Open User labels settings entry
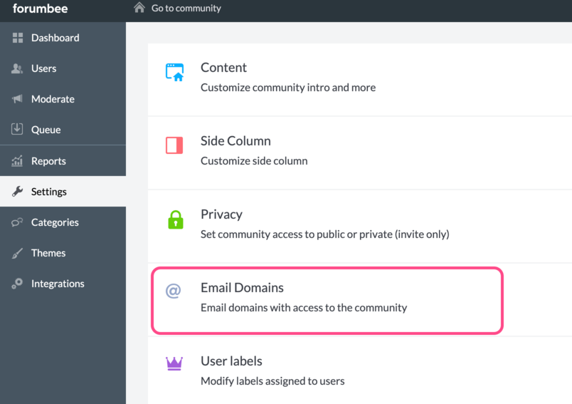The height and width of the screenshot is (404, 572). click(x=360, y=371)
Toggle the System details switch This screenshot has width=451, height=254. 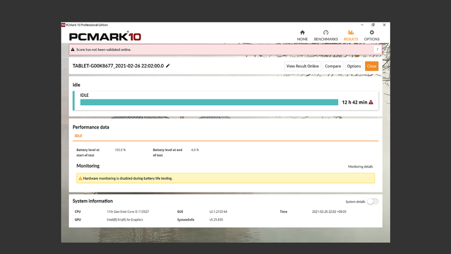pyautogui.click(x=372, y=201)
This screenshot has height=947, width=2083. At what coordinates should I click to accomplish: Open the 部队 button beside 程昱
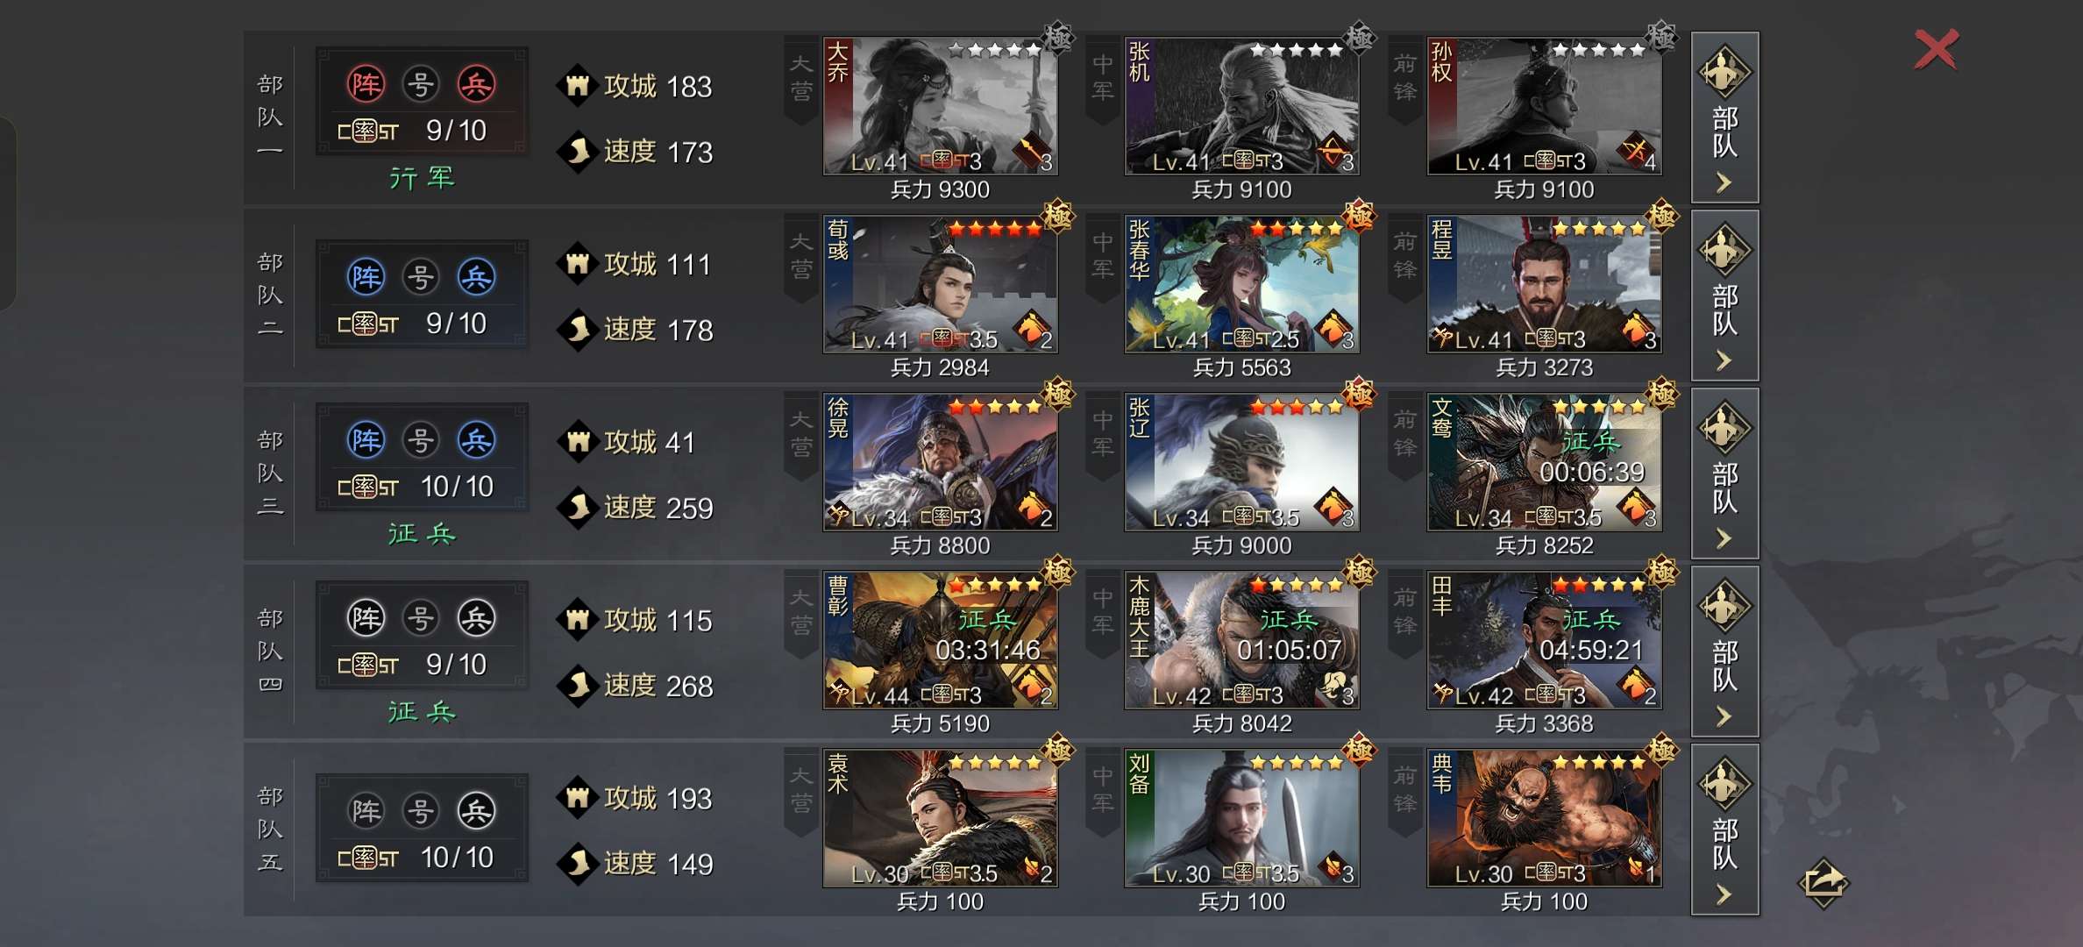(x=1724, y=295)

:: PROBLEM STATEMENT ::
Output nothing except the lines from the one containing "This screenshot has height=947, width=2083." through the final line of the entries, repeated exactly and free of pictures.

:: RESULT OF THIS EXERCISE ::
This screenshot has height=947, width=2083. At what coordinates should I click to accomplish: Open the 部队 button beside 程昱
(x=1724, y=295)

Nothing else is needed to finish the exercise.